EXTRACTED RECORDS -
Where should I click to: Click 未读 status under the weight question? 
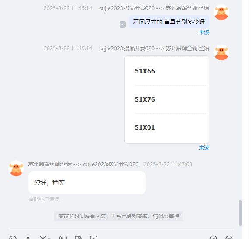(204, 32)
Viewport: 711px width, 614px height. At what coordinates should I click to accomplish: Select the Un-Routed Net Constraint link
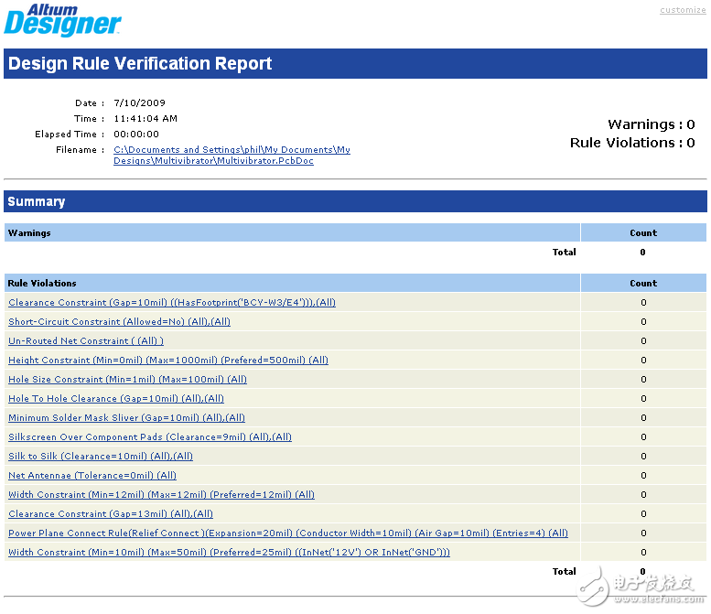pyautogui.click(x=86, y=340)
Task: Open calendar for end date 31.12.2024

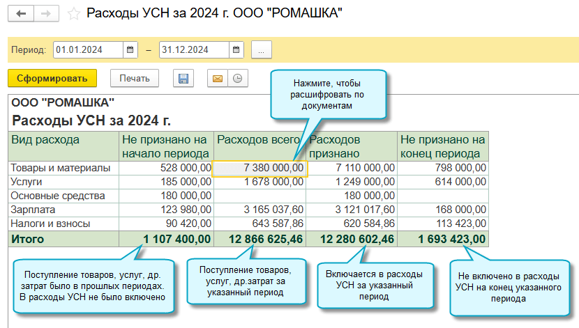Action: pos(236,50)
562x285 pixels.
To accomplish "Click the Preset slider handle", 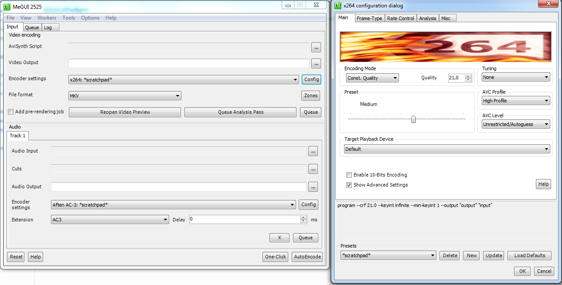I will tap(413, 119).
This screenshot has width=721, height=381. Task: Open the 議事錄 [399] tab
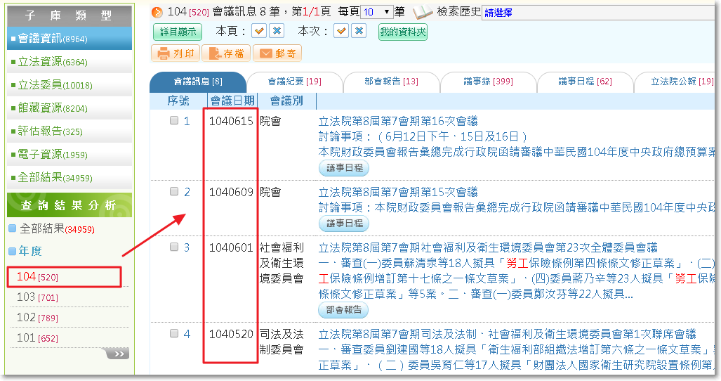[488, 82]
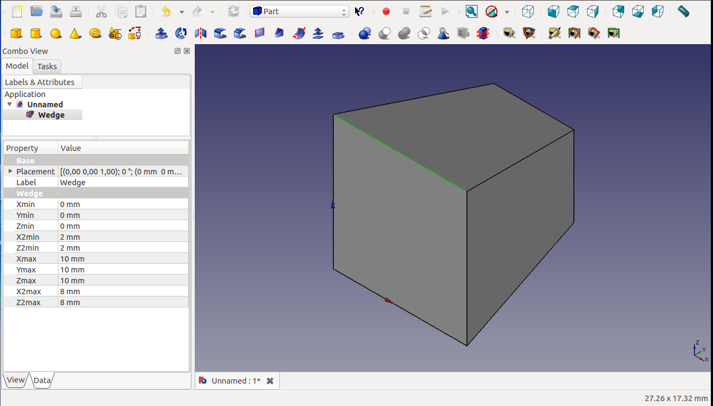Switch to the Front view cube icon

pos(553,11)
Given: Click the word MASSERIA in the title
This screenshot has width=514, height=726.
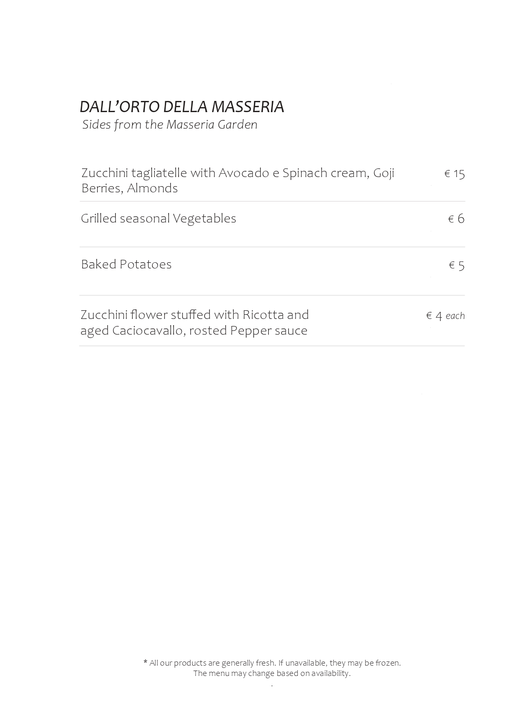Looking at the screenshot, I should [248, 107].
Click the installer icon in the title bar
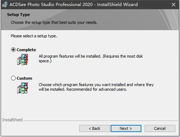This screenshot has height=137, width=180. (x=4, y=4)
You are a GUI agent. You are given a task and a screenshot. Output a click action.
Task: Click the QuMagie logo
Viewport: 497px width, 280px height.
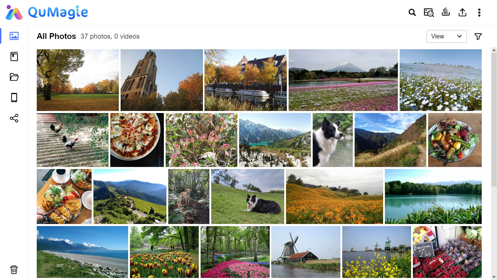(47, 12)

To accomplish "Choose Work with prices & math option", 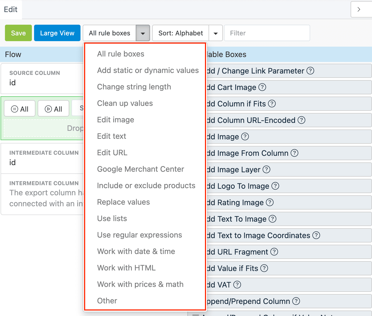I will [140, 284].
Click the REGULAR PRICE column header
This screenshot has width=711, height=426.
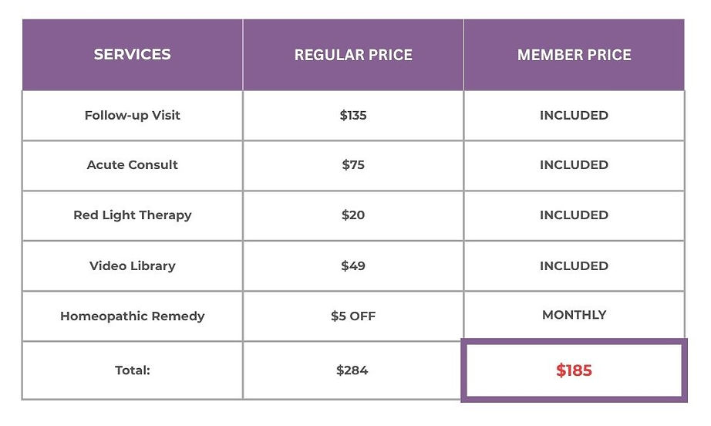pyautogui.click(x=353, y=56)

---

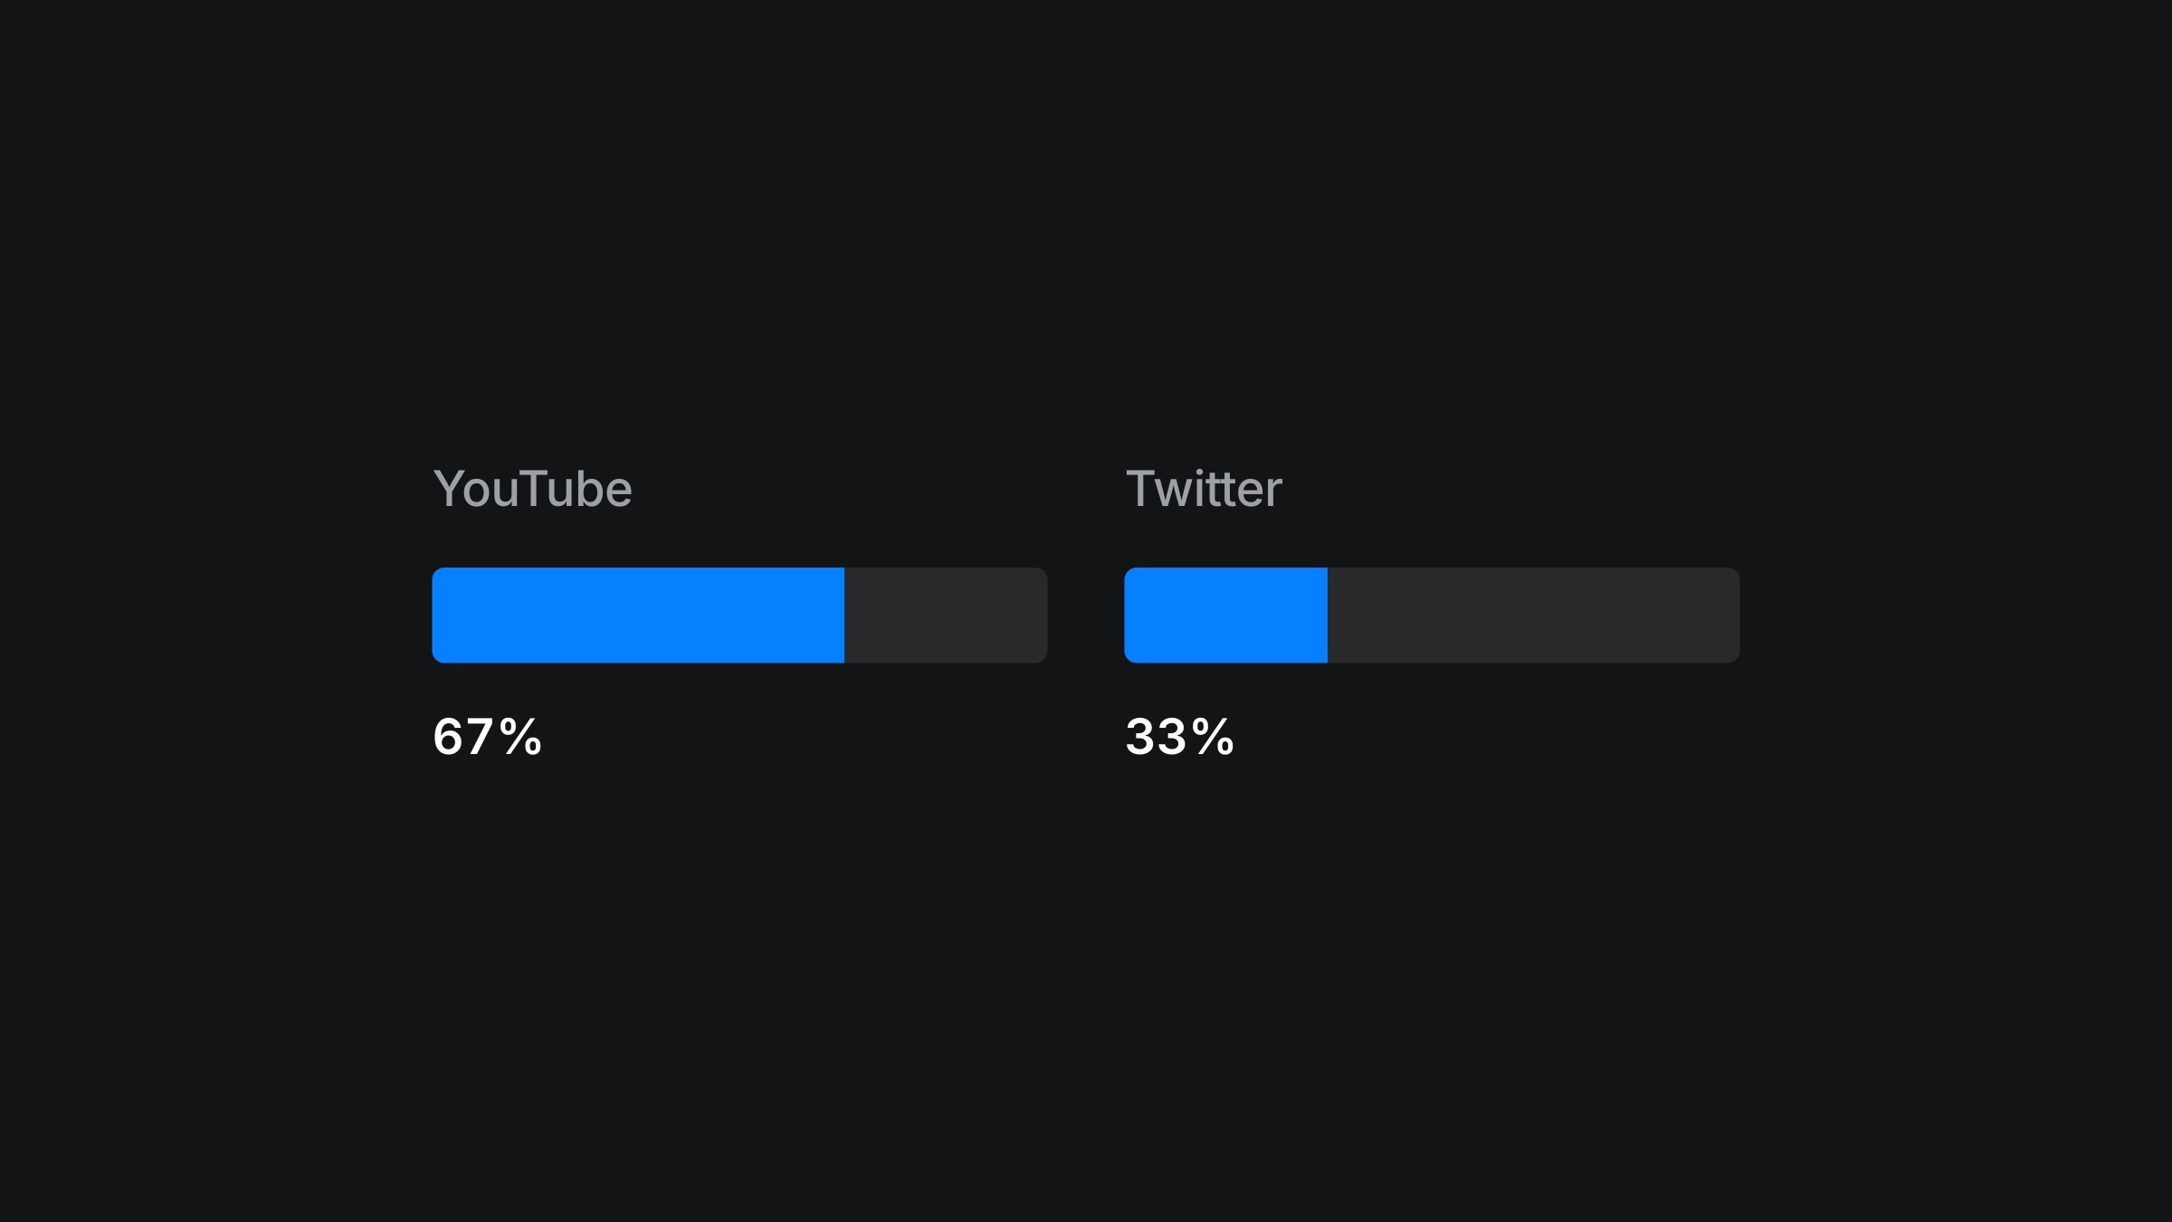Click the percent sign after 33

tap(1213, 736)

---

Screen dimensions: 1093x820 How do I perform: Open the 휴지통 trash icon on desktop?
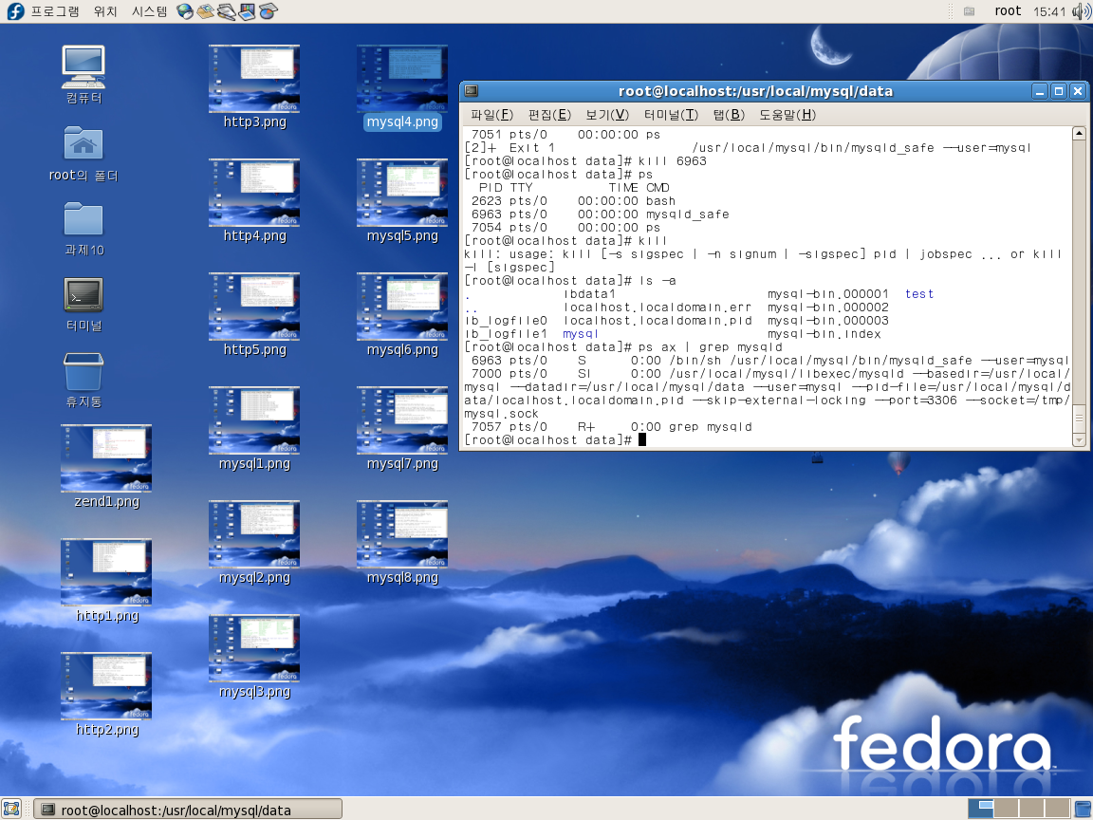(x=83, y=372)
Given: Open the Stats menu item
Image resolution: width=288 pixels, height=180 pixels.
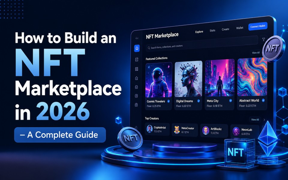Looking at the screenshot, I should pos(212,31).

TASK TO COMPLETE - Rewrite only the part that opens with the line containing "Screen dimensions: 1093x820" and closes with the line containing "Looking at the screenshot, I should pos(212,31).". Replace "Stats" with "Settings", leave every other detail unchanged, and omit the pictures from the answer.

REPLY TO THE EXERCISE -
Screen dimensions: 1093x820 How do I perform: Open the 휴지통 trash icon on desktop?
(x=83, y=372)
Given: Open the Settings menu item
Image resolution: width=288 pixels, height=180 pixels.
Looking at the screenshot, I should pos(212,31).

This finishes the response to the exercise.